Additionally, even if the court were to grant plaintiff leave to file his motion to amend out of time, leave to amend is due to be denied because plaintiff's proposed amendment - included within his motion for leave to file it out of time (see Doc. # 14, pp. 2-7) - is futile.[3] In his proposed amendment, plaintiff abandons his claims against all defendants other than John Tinney, his former attorney. Plaintiff claims that Tinney violated plaintiff's rights to due process, equal protection, and effective assistance of counsel, arising from Tinney's allegedly wrongful failure to deliver the proceeds of a settlement in a civil action to the plaintiff. (Doc. # 14, pp. 2-5). In its previous recommendation, the court found plaintiff's claims against Tinney to be subject to dismissal because, among other reasons, plaintiff "allege[d] no facts that would permit a conclusion that Tinney acted under color of state law." (Doc. # 6, p. 6)(citing Grider v. Cook, 590 F.Appx. 876 (11th Cir. 2014) and Young v. Teague, 2009 WL 1125242, *1 (M.D. Ala. Apr. 27, 2009)). Plaintiff's proposed amendment does not cure this deficiency. It includes few allegations of fact about Tinney's conduct; the remainder of the proposed amendment consists of plaintiff's conclusory allegations that Tinney's conduct violated plaintiff's constitutional rights.[4] Because plaintiff's proposed amendment is once again devoid of allegations of fact that would support a conclusion that Tinney acted under color of state law - a necessary element of plaintiff's § 1983 claims - plaintiff's proposed amendment would be subject to dismissal under 28 U.S.C. § 1915(e)(2)(B) for failure to state a claim and, thus, the amendment would be futile. See Maynard v. Board of Regents of Div. of Univ. of Florida Dept. of Ed. ex rel. Univ. of South Florida, 342 F.3d 1281, 1287 (11th Cir. 2003)("Although leave to amend shall be freely given when justice so requires, a motion to amend may be denied on numerous grounds such as undue delay, undue prejudice to the defendants, and futility of the amendment.")(citations and internal quotation marks omitted); see also Burger King Corp v.

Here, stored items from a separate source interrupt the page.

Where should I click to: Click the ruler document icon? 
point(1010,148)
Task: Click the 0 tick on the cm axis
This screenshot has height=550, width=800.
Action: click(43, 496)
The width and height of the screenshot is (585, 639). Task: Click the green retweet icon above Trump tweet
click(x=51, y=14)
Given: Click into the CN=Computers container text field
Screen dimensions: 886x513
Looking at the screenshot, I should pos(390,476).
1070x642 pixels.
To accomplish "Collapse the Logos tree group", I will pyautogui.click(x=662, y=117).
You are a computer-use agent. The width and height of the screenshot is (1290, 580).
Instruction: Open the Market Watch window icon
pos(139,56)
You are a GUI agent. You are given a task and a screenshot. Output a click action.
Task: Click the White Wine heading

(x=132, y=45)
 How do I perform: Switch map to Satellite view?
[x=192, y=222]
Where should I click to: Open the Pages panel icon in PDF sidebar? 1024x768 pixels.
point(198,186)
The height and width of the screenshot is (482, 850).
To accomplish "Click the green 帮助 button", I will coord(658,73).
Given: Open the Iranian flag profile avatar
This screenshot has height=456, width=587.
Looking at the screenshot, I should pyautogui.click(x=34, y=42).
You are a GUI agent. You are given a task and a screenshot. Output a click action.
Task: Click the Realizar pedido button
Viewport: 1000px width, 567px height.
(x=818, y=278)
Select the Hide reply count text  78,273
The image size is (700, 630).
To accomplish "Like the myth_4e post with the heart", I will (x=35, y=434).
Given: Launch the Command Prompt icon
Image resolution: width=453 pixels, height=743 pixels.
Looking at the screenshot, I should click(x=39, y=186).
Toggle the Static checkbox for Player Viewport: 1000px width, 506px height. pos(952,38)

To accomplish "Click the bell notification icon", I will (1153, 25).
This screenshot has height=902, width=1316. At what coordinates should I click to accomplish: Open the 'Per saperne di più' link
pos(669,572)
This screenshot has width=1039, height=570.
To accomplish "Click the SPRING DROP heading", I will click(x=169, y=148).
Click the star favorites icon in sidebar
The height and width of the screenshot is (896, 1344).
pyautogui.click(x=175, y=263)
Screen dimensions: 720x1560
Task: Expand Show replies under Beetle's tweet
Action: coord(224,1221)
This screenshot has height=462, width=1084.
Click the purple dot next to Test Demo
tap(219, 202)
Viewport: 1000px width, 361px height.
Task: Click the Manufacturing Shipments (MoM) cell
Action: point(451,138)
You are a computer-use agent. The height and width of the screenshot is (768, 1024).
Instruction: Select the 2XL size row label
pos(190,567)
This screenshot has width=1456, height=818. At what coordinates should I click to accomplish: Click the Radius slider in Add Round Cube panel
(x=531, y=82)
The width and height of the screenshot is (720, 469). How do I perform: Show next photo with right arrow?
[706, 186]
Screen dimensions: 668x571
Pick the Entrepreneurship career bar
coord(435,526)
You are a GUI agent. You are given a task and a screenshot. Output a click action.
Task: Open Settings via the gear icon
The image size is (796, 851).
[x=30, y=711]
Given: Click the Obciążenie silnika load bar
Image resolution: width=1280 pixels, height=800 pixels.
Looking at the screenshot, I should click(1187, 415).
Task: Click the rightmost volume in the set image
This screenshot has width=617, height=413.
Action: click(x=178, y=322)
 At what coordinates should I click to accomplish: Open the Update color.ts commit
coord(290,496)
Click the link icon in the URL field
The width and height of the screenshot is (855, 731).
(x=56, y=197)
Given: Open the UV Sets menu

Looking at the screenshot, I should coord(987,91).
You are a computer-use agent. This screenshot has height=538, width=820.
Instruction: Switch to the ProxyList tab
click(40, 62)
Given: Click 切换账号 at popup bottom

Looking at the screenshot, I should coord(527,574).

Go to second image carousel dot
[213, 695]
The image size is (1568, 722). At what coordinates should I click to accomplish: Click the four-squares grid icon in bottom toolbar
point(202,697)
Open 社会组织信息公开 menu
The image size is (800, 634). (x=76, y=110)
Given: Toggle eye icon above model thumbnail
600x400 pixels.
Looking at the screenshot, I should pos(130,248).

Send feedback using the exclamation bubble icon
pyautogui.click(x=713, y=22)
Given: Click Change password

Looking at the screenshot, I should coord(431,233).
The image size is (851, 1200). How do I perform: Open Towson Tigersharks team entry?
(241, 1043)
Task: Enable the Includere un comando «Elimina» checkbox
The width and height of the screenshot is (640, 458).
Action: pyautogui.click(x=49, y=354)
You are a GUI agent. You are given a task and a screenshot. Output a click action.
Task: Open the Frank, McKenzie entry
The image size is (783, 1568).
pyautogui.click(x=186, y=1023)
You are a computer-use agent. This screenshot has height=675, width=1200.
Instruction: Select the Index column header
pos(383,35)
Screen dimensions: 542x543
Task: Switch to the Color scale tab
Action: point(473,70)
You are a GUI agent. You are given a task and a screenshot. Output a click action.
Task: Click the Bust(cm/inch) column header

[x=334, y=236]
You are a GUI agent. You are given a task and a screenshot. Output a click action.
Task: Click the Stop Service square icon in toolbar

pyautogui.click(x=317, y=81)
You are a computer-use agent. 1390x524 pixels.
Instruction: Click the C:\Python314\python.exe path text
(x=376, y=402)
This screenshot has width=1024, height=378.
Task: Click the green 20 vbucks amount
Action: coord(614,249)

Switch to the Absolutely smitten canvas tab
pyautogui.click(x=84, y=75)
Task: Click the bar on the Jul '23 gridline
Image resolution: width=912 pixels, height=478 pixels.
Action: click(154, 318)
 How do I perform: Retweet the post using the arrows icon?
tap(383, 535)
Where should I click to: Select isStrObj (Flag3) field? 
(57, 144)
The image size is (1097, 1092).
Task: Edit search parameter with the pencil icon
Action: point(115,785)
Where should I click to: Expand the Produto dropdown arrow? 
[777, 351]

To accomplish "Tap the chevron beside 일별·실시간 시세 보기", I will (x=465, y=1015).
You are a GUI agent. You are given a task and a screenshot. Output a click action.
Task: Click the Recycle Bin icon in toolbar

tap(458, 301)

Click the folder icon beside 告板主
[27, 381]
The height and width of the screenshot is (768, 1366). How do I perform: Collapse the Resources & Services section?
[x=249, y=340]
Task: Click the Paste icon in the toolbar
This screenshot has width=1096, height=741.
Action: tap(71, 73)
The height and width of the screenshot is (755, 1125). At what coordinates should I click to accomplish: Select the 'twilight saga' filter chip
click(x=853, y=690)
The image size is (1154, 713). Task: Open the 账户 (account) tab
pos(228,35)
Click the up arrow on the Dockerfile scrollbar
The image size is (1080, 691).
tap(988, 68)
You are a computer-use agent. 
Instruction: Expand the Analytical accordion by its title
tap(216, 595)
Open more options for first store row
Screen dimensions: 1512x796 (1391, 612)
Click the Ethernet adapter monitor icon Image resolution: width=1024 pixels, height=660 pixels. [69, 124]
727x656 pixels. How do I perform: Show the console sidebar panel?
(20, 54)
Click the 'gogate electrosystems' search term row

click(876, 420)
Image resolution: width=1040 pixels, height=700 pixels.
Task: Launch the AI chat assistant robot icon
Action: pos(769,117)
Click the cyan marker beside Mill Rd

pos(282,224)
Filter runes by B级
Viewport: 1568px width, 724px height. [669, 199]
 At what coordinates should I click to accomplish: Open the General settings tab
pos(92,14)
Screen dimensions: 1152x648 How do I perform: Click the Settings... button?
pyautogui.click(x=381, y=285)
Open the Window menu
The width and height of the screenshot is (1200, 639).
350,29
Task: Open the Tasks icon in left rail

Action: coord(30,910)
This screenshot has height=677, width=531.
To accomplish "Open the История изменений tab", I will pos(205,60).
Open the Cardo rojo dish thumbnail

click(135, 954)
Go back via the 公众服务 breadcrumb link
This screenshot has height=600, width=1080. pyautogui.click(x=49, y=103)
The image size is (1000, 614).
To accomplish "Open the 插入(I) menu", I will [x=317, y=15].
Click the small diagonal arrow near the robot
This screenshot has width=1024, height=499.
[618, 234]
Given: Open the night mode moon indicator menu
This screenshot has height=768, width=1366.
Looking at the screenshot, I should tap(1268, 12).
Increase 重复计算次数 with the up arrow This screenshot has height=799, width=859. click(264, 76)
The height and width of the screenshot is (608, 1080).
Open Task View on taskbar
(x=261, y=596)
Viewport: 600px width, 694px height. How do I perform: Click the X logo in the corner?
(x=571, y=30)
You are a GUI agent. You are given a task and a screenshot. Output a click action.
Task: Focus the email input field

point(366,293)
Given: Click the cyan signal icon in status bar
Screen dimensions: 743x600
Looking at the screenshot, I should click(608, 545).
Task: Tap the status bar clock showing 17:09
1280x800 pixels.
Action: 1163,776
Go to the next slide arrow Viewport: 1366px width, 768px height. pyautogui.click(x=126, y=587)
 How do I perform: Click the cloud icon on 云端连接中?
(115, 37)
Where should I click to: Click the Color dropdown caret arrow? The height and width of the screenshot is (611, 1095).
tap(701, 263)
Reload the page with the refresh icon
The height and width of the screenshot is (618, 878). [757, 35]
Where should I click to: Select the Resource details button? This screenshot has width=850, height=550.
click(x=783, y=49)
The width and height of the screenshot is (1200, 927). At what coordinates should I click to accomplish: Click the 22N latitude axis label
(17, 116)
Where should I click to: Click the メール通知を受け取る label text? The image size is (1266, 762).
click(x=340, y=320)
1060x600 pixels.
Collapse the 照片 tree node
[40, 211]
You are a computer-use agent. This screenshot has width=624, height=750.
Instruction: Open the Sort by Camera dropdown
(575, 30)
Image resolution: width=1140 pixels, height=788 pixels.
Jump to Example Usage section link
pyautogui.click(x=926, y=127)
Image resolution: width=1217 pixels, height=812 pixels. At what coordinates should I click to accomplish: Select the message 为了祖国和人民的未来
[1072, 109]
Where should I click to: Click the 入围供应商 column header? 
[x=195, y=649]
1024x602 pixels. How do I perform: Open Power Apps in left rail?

Weaver, 169 F.3d 1310 (11th Cir. 1999)("This court has found that denial of leave to amend is justified by futility when the complaint as amended is still subject to dismissal.")(citations and internal quotations marks omitted).[5]

CONCLUSION

Because plaintiff has not shown good cause for extending the deadline previously set by the court for filing a motion for leave to amend, it is the RECOMMENDATION of the Magistrate Judge that plaintiff's "Motion for Out-of-Time Motion for Leave to Amend" (Doc. # 14) be DENIED and, since there are no claims remaining before the court, that final judgment be entered dismissing this action.

In the alternative, if the District Judge should decide to allow plaintiff's out-of-time motion, it is the RECOMMENDATION of the Magistrate Judge that leave to amend be denied as futile, due to plaintiff's failure to state an actionable claim in his proposed amendment.

The Clerk of the Court is ORDERED to file the Recommendation of the Magistrate Judge and to serve a copy on the plaintiff. Plaintiff may file written objections to this Recommendation on or before June 23, 2015. Any objections filed must specifically identify the findings in the Magistrate Judge's Recommendation to which the plaintiff objects. Frivolous, conclusive or general objections will not be considered by the District Court.

Failure to file written objections to the proposed findings and recommendations in the Magistrate Judge's report shall bar the party from a de novo determination by the District Court of issues covered in the report and shall bar the party from attacking on appeal factual findings in the report accepted or adopted by the District Court except upon grounds of plain error or manifest injustice. Resolution Trust Co. v. Hallmark Builders, Inc., 996 F.2d 1144, 1149 (11th Cir. 1993); Henley v. Johnson, 885 F.2d 790, 794 (11th Cir. 1989).